I do like runners better than the default jenkins run baremetal on the server, however the runners are too blackbox. I wish there was a debug toggle on runners. Pause at step, then provide a console into the runner. Some runs litterally take hours, so adding some debug output, and rerunning makes troubleshooting tedious.
And they never have a reason to do so other than shiny new toy.
Security. Jenkins has issues with every other plugin being a backdoor or version having some vulnerability.
And the Actions in the marketplace aren’t?
My employers have only allowed a very small subset of each. It’s super frustrating having to reinvent the wheel constantly.
I wonder if problems could be mostly avoided by running potentially-unsafe code in a container without network access.
have you looked at solutions which emulate github actions locally?
https://github.com/nektos/act this is one of them but I think I’ve seen one more.
Github actions also has self hosted runners: https://docs.github.com/en/actions/concepts/runners/self-hosted-runners
Never found
actuseful. Where I work, we have our own self hosted instance, including self hosted runners and it doesn’t really improve the situation WRT debugging an Action.

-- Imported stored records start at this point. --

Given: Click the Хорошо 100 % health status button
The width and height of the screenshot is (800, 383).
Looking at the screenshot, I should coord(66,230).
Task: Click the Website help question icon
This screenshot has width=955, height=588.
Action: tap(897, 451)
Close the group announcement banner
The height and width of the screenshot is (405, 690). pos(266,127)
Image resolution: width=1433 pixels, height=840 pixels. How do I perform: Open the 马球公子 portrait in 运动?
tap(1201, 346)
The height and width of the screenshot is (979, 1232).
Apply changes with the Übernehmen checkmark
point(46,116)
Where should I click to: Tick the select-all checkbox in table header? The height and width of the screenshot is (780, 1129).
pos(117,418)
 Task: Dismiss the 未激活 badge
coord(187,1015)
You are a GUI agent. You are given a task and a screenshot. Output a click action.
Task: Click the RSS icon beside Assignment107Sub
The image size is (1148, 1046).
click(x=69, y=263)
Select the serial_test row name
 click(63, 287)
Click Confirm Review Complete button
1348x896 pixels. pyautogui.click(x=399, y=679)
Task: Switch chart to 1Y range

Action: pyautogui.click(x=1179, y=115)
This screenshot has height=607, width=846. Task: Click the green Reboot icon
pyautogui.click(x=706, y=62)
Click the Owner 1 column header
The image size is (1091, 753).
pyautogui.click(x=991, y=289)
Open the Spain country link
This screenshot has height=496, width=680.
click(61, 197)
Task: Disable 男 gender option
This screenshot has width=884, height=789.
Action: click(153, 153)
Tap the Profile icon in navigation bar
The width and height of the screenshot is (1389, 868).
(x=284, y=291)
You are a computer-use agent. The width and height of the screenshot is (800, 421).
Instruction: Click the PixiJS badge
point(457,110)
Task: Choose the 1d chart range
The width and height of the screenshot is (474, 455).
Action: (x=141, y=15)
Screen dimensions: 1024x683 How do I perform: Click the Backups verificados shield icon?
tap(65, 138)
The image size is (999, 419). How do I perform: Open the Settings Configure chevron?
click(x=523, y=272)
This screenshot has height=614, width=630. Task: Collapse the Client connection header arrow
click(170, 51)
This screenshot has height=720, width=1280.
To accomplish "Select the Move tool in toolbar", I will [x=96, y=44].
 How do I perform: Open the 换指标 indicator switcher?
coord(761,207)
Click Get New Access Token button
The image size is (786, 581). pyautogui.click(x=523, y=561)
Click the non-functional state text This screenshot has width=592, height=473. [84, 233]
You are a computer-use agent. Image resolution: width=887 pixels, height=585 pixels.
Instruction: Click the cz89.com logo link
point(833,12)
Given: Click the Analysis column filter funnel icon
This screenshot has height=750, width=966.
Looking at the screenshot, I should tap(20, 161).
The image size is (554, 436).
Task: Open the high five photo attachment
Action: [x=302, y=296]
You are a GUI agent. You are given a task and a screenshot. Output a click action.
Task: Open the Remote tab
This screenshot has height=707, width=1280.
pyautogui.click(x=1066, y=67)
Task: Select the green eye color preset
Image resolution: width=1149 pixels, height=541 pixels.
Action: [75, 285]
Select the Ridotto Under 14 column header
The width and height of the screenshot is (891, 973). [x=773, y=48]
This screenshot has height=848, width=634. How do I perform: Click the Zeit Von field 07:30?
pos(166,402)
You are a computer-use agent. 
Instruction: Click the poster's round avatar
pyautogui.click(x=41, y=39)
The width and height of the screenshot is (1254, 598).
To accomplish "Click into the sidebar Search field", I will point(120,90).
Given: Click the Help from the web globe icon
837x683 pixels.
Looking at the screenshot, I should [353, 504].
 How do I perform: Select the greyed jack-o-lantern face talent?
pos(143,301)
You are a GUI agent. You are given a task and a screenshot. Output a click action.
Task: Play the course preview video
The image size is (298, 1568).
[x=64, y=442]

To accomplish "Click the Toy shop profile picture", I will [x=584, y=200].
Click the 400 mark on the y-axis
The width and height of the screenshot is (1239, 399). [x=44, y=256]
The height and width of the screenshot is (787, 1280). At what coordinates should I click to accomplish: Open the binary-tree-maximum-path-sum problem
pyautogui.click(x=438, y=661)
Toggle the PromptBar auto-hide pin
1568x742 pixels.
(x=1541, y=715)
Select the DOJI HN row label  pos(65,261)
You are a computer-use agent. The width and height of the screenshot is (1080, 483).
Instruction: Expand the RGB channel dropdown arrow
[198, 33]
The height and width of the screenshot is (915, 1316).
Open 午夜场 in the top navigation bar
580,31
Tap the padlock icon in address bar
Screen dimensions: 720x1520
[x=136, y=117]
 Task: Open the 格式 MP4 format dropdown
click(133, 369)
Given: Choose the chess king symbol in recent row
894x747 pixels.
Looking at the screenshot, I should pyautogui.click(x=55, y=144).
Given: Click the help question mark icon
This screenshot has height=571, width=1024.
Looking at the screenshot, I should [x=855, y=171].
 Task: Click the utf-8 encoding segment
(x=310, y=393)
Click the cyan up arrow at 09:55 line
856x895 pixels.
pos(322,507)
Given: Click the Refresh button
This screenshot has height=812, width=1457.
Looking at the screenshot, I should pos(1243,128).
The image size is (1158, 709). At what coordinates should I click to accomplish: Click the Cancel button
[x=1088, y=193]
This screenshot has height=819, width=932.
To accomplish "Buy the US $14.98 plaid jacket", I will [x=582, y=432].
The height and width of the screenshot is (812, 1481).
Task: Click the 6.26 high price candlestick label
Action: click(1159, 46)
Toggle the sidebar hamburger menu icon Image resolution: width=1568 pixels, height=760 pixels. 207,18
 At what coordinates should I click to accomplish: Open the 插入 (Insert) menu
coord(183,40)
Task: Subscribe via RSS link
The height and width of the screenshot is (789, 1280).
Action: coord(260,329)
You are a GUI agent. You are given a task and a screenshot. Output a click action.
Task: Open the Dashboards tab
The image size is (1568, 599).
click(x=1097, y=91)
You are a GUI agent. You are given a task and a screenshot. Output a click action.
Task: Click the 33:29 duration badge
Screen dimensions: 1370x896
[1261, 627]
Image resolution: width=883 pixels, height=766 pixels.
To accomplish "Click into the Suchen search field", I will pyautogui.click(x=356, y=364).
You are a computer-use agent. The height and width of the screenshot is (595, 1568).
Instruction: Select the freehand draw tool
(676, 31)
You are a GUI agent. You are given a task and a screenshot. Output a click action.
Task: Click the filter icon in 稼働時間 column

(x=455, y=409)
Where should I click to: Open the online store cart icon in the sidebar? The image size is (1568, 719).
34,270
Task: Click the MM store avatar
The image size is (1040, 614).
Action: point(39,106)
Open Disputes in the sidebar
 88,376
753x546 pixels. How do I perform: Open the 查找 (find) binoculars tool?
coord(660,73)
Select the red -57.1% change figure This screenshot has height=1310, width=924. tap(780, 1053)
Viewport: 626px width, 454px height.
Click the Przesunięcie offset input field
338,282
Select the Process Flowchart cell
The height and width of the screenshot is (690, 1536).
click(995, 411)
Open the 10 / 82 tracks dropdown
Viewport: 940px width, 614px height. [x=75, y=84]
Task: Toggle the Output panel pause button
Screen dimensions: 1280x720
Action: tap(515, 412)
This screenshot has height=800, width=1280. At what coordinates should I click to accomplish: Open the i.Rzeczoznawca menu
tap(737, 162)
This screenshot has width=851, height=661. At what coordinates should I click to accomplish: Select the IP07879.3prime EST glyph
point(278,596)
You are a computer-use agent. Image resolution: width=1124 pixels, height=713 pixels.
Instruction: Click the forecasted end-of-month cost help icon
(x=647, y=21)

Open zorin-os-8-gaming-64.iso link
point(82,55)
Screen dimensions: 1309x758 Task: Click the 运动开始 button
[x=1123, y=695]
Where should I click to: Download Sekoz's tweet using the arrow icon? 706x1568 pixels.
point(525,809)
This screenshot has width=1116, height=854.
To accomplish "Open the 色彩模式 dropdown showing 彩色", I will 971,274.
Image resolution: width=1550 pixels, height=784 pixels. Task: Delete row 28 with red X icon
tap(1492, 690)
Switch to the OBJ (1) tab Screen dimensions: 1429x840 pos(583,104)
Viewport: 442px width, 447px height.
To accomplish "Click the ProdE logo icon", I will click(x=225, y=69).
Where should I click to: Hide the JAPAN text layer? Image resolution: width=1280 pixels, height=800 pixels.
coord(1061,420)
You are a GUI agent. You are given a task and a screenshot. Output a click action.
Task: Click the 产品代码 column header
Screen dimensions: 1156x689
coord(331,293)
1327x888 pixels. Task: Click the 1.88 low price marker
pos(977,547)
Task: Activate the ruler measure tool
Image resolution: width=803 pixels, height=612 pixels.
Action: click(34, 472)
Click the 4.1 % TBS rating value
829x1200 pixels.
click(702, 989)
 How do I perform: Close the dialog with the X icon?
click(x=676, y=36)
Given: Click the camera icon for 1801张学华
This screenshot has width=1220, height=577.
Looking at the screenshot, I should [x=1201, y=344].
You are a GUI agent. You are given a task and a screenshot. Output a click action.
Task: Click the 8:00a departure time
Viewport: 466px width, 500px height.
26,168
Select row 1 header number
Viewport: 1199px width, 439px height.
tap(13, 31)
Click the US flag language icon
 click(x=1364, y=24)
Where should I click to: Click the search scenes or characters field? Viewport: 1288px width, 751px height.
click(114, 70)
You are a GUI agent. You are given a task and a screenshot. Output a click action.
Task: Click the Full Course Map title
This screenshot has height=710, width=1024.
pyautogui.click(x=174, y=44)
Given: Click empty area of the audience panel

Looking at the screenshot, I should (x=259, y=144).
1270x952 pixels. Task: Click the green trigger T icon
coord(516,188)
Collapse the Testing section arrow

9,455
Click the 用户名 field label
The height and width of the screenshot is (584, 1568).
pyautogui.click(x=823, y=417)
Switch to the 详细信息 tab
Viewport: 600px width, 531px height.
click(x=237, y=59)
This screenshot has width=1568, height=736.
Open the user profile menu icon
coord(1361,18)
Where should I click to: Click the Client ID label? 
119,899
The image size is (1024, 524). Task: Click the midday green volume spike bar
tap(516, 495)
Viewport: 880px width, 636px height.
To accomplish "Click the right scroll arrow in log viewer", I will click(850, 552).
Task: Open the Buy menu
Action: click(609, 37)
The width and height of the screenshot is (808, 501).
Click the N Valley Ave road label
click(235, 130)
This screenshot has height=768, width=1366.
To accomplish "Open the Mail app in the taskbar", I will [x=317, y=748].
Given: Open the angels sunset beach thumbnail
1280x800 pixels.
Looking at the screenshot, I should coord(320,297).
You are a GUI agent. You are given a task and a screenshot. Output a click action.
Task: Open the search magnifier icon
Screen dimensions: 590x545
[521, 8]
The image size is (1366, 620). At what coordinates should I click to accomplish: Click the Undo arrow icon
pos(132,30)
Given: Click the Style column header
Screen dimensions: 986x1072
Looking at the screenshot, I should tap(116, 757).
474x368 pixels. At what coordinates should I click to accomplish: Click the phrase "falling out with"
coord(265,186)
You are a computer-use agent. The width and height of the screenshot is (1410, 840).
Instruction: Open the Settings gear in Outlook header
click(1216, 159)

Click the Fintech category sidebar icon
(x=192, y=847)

Man I hate PHP with a burning passion - much, much more than GitHub actions. And yes, they already suck big time. But man, PHP made me question my whole career just by its utter and pure stupidity and atrocious design choices. Just had to vent for a moment - IMHO nothing comes even close to that programming language in terms of how pathetic it is.
Github Actions really are horrible to work with. If I could spin up a container and test the commands on the fly that would make things so much easier. But having to do the commit push refresh webpage insanity every time… It is really cool when the pipeline works, but getting there is very painful.
If I could spin up a container and test the commands on the fly that would make things so much easier
You can, if you use docker based actions.